Rosemary Theresa McCarthy
June 21, 1926 - June 7, 2012
Barbara Brodie, PhD, RN, FAAN, and Eleanor Bjoring, PhD, RN, wrote this tribute, which appeared in the January 2014 issue of Nursing History Review.
On June 7, 2012, a dear friend and fellow nursing historian Rosemary McCarthy quietly died at the Sacred Heart Home in Hyattsville, Maryland, 19 days shy of her 86th birthday. The only child of Mary and Thomas McCarthy, Rosemary was born in Dorchester, Massachusetts, in 1926. A bright, talented, energetic, and serious young woman, she graduated from the Arlington High School on D-day, June 6, 1944. This was an important date for Rosemary because Allied troops were landing in France that day to begin the liberation of Europe from German occupation. Such a coincidence may have foretold her future.

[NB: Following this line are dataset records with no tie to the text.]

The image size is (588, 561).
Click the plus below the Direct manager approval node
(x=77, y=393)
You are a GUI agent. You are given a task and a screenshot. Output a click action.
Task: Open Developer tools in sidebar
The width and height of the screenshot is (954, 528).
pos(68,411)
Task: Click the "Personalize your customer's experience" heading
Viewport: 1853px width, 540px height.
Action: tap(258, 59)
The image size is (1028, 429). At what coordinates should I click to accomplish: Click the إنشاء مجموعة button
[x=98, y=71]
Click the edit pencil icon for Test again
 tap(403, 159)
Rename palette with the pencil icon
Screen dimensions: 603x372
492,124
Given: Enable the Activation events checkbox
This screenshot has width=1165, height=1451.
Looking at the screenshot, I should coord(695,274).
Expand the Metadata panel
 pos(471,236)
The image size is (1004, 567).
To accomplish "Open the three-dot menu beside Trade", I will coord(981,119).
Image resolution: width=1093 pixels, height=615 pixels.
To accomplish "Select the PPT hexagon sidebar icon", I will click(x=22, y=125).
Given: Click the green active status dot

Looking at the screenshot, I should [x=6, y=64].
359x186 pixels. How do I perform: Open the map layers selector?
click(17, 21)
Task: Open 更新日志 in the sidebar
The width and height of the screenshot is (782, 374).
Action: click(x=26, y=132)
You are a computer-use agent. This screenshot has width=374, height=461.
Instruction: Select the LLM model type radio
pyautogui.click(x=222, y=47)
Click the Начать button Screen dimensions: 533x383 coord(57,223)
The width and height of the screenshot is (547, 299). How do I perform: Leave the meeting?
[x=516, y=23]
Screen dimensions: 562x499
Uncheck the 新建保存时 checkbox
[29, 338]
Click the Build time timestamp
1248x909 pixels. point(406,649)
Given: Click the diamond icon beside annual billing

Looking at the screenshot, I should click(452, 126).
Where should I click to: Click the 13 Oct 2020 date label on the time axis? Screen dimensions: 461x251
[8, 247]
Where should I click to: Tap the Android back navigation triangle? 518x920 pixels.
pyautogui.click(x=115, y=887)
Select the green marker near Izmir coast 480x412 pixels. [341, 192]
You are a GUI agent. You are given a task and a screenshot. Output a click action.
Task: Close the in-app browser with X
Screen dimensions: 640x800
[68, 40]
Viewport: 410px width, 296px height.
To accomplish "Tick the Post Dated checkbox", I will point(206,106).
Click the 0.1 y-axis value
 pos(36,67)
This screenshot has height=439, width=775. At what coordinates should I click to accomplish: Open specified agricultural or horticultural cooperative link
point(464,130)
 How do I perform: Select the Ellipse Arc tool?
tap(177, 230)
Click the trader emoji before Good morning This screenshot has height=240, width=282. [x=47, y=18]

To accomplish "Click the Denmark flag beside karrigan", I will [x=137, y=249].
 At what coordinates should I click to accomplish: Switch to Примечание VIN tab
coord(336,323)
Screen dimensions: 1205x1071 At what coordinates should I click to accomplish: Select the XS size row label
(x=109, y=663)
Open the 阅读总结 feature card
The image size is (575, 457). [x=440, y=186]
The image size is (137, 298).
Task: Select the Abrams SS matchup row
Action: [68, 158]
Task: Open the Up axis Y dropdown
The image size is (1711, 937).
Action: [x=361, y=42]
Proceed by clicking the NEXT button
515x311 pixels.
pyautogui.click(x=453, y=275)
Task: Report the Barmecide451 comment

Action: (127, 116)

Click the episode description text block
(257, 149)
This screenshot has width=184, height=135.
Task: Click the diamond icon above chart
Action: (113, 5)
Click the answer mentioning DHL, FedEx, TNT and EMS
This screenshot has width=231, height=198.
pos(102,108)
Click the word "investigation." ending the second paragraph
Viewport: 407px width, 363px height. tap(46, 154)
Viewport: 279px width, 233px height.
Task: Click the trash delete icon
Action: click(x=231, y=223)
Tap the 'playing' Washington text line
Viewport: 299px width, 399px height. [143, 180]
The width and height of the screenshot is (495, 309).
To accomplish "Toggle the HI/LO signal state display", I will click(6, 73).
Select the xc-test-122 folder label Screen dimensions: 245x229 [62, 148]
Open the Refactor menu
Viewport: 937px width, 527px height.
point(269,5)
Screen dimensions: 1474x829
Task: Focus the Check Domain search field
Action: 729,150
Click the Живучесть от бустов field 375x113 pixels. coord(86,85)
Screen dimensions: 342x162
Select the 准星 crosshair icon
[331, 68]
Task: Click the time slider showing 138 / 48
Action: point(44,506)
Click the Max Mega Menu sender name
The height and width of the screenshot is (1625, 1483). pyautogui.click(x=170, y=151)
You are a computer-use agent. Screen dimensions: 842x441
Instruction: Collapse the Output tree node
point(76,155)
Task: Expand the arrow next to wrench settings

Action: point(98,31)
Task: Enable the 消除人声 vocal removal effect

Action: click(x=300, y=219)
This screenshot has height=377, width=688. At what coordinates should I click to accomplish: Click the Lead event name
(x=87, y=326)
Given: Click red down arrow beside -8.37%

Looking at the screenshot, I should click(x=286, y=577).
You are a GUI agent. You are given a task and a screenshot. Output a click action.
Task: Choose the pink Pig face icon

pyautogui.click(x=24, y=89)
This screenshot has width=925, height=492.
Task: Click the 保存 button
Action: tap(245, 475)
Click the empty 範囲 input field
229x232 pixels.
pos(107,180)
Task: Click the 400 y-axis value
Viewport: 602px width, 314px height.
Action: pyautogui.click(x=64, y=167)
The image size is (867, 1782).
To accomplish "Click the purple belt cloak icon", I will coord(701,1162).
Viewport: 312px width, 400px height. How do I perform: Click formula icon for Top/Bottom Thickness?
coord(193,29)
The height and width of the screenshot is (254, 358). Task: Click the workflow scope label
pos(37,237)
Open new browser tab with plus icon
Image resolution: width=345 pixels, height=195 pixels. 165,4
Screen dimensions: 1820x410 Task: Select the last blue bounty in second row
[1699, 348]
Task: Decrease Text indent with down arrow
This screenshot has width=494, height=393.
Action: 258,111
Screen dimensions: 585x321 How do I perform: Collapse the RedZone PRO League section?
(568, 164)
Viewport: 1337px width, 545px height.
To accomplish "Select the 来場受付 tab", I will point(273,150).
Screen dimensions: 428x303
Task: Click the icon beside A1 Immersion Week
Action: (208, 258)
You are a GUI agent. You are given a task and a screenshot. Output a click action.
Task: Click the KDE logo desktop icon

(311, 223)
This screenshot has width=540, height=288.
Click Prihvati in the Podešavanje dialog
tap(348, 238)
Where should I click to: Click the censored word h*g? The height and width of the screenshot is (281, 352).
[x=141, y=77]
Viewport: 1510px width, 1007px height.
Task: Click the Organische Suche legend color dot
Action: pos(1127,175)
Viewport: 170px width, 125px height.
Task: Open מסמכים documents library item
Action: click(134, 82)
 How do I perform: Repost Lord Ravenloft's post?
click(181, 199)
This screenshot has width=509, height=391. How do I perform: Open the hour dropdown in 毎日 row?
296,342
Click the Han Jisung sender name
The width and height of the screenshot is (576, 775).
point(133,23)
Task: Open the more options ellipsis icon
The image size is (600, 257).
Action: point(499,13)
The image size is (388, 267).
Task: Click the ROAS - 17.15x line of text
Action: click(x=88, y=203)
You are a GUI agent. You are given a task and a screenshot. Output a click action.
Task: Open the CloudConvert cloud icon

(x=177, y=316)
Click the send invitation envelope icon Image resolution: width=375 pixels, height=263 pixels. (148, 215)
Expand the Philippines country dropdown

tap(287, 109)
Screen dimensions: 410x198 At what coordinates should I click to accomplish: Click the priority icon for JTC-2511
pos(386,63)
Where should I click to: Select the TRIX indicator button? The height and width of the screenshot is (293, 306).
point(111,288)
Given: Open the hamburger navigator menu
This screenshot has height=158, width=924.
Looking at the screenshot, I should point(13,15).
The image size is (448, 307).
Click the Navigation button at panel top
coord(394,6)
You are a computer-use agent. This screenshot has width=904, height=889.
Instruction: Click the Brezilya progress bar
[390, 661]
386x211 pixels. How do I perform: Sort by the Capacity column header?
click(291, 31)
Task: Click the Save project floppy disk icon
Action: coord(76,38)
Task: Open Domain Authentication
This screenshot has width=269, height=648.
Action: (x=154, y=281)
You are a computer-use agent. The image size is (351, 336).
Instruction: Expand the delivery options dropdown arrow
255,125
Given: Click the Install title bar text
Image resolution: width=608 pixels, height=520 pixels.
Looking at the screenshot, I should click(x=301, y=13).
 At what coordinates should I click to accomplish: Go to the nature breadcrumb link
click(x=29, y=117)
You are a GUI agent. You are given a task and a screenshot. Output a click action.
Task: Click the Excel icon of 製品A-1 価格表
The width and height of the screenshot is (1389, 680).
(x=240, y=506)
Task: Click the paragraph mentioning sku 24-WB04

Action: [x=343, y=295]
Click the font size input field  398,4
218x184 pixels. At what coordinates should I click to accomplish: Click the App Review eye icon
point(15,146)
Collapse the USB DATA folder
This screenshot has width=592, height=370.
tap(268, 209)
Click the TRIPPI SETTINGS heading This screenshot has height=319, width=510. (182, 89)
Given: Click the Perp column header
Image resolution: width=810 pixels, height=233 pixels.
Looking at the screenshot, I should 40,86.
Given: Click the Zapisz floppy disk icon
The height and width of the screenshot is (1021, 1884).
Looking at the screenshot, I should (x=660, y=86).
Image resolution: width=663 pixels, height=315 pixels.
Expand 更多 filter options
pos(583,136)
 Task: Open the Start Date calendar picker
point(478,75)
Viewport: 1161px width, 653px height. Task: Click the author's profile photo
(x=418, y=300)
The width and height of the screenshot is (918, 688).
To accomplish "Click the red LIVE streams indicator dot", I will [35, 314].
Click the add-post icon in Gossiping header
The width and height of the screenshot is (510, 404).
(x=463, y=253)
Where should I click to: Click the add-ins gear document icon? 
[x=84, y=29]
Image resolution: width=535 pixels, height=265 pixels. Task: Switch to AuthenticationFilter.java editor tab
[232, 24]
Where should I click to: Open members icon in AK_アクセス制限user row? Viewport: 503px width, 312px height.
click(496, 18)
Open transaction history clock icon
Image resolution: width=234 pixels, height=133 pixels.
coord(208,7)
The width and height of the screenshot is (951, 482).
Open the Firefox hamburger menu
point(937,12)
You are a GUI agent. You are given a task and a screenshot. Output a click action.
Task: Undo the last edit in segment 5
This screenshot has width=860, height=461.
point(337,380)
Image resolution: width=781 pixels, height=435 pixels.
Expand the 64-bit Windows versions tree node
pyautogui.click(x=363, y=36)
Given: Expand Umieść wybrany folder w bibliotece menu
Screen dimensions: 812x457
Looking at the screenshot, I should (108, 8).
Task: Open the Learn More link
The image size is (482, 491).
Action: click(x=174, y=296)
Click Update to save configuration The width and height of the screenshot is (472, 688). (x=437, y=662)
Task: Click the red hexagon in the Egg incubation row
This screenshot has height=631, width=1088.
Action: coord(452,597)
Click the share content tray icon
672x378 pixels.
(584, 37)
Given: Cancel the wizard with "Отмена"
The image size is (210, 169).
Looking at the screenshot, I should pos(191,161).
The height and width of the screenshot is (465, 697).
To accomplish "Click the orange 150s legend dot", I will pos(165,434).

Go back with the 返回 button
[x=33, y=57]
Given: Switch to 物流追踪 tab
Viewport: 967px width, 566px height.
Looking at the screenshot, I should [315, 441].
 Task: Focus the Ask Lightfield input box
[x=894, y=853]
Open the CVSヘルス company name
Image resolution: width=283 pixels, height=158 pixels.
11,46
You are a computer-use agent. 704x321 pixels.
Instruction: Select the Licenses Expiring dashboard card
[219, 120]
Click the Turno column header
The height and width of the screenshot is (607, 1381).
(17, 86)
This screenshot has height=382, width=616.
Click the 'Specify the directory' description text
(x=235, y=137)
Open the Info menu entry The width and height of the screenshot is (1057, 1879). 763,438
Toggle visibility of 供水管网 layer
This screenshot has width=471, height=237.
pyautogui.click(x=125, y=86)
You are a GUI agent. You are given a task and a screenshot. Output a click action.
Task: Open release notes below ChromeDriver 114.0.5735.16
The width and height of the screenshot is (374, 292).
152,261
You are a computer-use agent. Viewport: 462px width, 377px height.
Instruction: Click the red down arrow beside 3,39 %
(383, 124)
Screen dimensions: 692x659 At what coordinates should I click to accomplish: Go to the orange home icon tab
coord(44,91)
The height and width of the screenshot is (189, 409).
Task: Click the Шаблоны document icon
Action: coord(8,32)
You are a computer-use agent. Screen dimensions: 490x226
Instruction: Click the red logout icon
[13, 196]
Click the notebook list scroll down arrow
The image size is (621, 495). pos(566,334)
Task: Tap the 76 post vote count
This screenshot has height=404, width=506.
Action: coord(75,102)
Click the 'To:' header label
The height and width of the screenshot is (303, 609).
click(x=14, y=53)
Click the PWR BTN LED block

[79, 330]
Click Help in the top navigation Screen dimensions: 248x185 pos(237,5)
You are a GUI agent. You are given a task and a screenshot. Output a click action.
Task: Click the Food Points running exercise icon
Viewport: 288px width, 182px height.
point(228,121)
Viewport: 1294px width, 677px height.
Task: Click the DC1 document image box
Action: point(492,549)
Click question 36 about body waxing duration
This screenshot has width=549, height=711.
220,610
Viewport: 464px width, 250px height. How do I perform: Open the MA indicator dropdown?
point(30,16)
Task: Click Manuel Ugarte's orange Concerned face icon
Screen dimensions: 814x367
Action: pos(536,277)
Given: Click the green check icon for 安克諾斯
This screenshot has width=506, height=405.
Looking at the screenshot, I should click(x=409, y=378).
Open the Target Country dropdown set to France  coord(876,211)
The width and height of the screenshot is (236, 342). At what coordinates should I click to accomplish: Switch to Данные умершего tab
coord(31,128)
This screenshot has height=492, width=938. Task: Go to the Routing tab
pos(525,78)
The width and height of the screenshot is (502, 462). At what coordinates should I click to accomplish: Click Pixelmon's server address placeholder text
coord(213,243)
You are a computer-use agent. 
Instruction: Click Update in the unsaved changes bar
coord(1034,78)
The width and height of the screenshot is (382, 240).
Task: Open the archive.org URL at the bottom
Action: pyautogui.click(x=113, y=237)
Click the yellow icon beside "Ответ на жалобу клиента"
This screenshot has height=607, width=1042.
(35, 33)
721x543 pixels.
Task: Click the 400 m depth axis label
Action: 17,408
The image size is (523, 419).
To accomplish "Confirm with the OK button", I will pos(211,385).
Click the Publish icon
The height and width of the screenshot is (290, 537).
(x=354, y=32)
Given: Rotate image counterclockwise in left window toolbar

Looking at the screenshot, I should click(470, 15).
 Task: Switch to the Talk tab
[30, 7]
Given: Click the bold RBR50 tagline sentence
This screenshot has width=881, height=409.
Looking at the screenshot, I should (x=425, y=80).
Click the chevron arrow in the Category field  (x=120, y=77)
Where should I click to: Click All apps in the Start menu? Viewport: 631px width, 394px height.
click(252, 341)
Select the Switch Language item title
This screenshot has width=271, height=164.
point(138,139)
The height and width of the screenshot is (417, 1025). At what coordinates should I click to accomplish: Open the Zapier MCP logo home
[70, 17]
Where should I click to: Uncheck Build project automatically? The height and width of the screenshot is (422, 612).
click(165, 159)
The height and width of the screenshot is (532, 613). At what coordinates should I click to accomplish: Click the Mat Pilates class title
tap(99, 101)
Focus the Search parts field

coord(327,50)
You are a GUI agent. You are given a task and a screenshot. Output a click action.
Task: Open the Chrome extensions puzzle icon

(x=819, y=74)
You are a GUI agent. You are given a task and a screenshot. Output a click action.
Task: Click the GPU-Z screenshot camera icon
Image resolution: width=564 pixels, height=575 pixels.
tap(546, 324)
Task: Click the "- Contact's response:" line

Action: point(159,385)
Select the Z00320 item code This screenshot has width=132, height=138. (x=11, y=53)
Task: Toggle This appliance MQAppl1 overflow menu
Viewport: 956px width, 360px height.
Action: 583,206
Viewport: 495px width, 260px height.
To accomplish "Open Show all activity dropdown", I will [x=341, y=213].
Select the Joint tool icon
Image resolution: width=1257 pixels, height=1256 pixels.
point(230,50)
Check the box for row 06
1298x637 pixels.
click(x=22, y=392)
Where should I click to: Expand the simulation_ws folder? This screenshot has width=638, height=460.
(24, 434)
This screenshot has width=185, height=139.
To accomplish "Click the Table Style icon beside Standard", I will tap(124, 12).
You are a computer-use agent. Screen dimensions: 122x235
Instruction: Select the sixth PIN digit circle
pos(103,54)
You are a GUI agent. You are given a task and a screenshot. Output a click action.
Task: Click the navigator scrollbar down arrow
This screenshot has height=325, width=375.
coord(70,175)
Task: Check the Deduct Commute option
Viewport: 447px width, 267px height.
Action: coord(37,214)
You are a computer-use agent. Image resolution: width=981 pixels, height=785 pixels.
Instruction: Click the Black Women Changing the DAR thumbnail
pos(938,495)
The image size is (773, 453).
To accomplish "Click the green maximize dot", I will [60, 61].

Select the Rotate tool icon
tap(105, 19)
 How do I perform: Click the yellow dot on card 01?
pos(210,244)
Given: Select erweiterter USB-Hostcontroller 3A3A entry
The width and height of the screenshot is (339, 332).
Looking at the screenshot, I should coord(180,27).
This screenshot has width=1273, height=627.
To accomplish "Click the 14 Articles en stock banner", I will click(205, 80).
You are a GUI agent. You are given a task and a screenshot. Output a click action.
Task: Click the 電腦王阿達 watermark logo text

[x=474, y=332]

Unsure of what she wanted to do with her life, she considered being a physical therapist, artist, or nurse. Because her family was of modest financial circumstances, she selected nursing. At the time, hospital diploma schools of nursing charged little if any tuition. She first applied to the famous Massachusetts General Hospital School of Nursing but was rejected because they had already "accepted their quota of Irish Catholic Students." She was not upset about this decision because the school also used quotas for Jewish and African American students. Encouraged by a family friend who was a nurse, she applied to the McLean Hospital School of Nursing in nearby Waverly. Admitted in 1945, she joined the school's U.S. Cadet Nurse Corps Program because it provided her tuition, uniforms, and books, plus a stipend. In return, upon graduation she was required to serve as a military nurse if needed. Her serving as a cadet nurse during World War II, made Rosemary feel that she was, as other fellow Americans, answering the needs of her county.